→ **RECORDS PROVIDED**

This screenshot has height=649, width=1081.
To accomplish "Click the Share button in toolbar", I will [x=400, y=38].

---

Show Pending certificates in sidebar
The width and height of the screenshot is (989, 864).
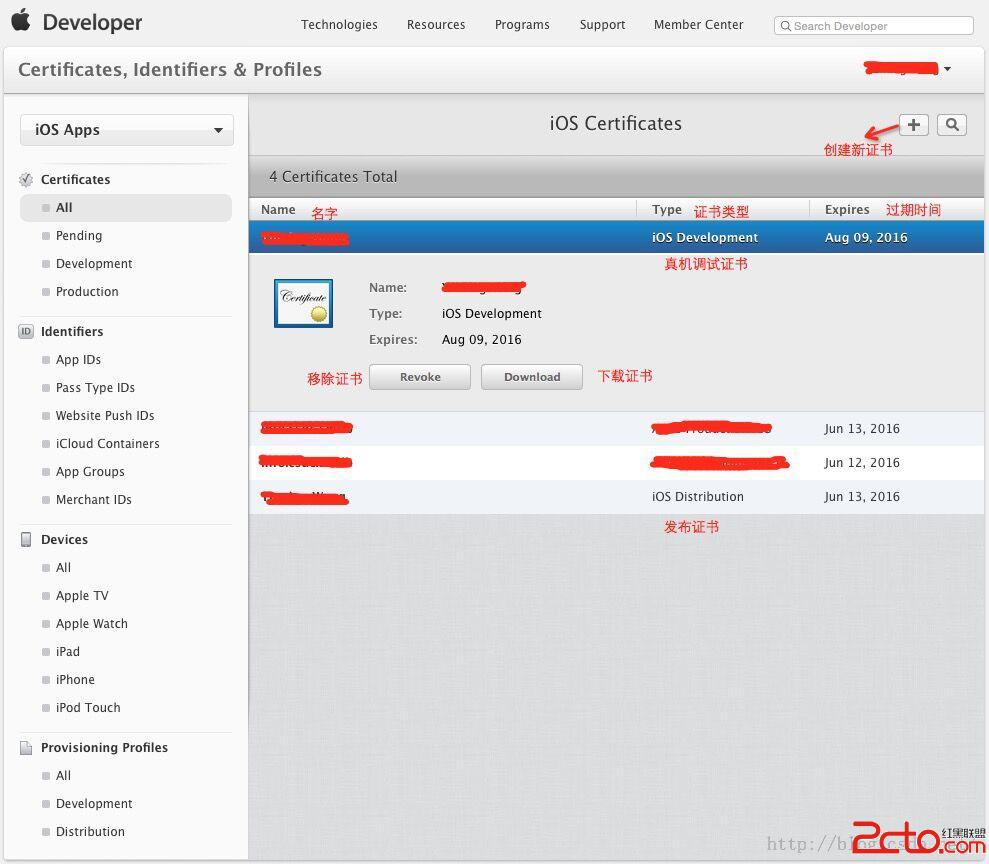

==

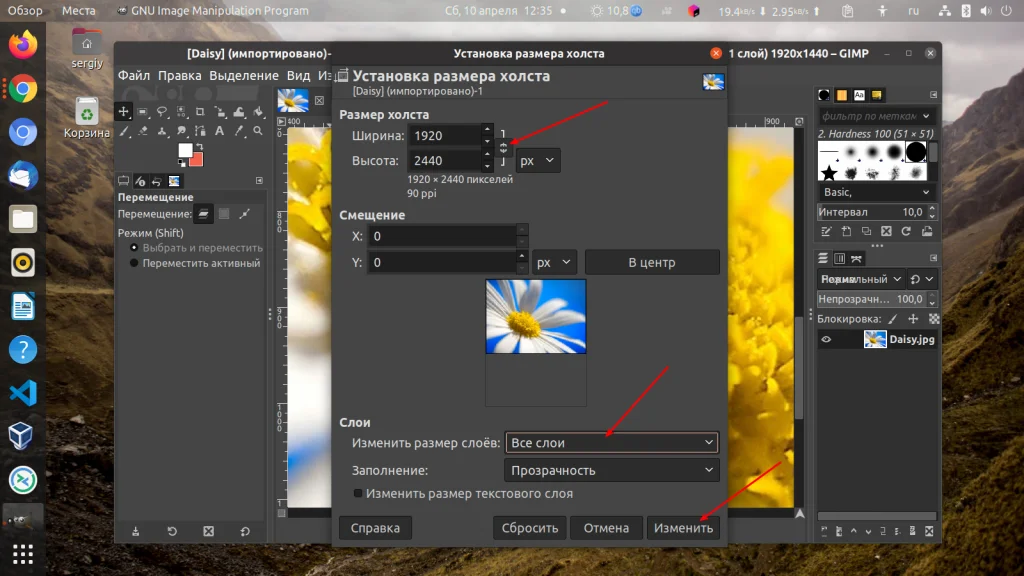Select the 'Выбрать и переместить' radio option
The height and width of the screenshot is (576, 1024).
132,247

→ **EXERCISE**
Above are some records; copy exactly the lines from the one with "Show Pending certificates in sidebar" through the one with "The width and", both included, and no others.

→ **SOLUTION**
Show Pending certificates in sidebar
The width and height of the screenshot is (989, 864).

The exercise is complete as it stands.